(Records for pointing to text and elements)
* * * * *
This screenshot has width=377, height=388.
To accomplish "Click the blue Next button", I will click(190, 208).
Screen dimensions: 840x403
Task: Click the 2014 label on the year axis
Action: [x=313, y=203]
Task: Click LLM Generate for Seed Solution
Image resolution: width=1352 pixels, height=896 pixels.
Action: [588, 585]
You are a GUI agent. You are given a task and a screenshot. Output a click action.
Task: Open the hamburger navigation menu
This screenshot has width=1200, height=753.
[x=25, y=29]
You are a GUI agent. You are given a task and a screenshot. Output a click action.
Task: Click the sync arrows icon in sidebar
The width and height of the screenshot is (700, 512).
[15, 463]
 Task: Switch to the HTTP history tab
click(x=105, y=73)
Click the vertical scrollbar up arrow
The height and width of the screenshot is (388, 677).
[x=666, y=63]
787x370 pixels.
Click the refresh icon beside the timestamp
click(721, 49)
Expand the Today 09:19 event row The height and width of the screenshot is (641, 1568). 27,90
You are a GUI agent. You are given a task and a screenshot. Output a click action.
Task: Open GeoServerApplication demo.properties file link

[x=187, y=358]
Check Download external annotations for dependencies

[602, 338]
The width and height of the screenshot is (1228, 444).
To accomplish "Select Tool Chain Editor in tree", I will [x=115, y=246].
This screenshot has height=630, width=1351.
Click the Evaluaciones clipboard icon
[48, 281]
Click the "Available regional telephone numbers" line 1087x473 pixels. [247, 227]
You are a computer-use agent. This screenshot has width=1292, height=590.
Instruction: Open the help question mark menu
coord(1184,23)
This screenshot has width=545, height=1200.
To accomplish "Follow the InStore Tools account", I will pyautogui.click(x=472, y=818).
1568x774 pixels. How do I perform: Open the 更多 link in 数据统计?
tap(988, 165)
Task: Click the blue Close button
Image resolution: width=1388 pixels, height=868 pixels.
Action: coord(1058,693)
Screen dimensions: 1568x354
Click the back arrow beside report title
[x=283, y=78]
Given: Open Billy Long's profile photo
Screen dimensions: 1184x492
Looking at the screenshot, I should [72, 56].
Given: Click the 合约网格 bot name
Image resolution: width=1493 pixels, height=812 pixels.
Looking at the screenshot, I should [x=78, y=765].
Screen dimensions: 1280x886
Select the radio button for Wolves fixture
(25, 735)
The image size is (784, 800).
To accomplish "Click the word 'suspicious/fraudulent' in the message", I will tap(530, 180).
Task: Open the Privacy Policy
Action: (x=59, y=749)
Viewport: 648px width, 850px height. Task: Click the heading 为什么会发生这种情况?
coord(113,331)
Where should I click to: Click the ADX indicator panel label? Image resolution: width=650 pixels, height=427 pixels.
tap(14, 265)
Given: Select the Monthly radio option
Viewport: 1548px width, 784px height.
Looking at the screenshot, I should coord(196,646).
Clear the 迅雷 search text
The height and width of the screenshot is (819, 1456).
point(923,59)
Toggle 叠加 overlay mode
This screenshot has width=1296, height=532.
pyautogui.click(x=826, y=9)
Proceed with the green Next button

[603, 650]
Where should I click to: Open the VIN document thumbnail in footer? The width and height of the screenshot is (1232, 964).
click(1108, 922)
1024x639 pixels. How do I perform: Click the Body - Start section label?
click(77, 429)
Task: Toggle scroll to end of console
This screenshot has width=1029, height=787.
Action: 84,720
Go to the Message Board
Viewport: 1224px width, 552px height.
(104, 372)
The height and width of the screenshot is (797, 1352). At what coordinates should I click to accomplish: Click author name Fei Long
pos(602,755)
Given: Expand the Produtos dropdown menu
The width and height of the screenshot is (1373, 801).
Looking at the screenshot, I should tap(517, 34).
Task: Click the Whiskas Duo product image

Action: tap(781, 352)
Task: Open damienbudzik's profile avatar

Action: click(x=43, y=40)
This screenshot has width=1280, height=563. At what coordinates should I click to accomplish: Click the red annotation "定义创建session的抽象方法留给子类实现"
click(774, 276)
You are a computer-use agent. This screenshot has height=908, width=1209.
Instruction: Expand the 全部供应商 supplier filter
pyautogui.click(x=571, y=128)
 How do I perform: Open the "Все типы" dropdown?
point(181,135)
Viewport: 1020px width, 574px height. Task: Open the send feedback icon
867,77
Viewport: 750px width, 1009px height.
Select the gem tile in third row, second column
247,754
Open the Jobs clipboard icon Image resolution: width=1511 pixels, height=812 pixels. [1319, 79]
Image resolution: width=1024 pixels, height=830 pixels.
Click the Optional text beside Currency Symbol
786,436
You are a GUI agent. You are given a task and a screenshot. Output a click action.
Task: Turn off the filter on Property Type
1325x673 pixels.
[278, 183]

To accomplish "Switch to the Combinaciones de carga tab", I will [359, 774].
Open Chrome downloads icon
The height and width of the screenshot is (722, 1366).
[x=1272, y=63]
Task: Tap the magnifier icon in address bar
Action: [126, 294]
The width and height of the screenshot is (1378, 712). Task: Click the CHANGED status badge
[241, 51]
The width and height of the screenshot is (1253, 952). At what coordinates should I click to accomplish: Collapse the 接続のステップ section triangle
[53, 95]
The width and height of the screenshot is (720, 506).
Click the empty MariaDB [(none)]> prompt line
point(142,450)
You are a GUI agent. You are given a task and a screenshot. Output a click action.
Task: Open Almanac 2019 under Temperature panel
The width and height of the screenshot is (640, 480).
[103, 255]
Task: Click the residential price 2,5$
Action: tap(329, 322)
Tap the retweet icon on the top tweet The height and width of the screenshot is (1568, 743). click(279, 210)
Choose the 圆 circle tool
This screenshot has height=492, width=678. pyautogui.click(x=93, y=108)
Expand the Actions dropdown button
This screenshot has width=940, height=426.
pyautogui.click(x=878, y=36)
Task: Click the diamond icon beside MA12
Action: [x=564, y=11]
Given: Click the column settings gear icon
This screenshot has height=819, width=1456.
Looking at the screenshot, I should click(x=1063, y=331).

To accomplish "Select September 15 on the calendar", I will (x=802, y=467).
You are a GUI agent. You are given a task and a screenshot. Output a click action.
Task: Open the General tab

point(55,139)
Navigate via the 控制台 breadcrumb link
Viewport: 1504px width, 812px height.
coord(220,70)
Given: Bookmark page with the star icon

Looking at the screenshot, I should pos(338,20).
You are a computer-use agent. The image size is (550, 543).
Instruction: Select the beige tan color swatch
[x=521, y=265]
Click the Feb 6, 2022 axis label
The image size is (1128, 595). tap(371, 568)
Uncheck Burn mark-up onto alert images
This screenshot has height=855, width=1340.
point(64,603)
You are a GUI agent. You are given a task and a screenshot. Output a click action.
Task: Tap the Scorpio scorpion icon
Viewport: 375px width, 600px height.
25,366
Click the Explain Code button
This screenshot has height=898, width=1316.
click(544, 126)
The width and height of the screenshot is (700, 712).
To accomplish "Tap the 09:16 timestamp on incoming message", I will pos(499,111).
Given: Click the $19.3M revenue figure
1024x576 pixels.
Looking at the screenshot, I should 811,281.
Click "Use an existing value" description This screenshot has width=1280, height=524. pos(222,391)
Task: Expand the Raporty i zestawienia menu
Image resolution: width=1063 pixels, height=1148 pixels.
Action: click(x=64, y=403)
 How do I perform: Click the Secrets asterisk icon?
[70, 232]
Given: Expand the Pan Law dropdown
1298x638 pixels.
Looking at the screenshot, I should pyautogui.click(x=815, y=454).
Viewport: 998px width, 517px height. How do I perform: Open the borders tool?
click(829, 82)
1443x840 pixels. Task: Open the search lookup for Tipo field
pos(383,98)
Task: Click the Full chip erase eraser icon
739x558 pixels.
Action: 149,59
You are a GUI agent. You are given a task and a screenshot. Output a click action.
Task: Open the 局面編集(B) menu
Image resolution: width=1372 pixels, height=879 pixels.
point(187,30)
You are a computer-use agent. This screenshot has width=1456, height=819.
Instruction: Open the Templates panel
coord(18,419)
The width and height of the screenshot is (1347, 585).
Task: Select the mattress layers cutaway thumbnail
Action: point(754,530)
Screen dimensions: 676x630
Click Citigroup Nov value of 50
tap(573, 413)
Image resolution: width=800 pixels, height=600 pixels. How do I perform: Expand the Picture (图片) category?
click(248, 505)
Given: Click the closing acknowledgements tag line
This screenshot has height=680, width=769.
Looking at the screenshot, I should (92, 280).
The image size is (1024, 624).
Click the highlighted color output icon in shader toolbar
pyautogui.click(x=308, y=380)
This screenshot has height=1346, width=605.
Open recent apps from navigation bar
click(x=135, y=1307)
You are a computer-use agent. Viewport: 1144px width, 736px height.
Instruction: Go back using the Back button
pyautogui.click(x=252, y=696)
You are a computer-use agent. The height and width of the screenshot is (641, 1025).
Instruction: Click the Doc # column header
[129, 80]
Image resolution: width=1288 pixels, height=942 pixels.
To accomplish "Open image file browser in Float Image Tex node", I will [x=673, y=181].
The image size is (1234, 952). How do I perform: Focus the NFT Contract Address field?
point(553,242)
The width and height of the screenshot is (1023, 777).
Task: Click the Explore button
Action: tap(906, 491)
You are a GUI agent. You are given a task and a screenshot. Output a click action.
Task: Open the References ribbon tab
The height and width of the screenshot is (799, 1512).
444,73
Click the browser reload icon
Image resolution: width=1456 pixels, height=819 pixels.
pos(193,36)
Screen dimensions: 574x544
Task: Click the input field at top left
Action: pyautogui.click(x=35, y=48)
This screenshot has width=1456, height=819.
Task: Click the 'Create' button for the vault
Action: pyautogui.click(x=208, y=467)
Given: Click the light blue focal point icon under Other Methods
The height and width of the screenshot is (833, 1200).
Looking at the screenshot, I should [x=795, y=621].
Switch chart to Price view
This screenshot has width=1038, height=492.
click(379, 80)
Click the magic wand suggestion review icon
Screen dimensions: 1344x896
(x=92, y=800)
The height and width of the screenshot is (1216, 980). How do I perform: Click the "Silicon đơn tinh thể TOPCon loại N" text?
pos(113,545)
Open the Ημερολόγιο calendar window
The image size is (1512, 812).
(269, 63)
* * * * *
◆ Aim of the task
Copy out the data word for word, from its very first line through the line containing "[x=25, y=29]", with both ends included.

◆ Answer below
This screenshot has width=377, height=388.
To accomplish "Click the blue Next button", I will click(190, 208).
Screen dimensions: 840x403
Task: Click the 2014 label on the year axis
Action: [x=313, y=203]
Task: Click LLM Generate for Seed Solution
Image resolution: width=1352 pixels, height=896 pixels.
Action: [588, 585]
You are a GUI agent. You are given a task and a screenshot. Output a click action.
Task: Open the hamburger navigation menu
This screenshot has width=1200, height=753.
[x=25, y=29]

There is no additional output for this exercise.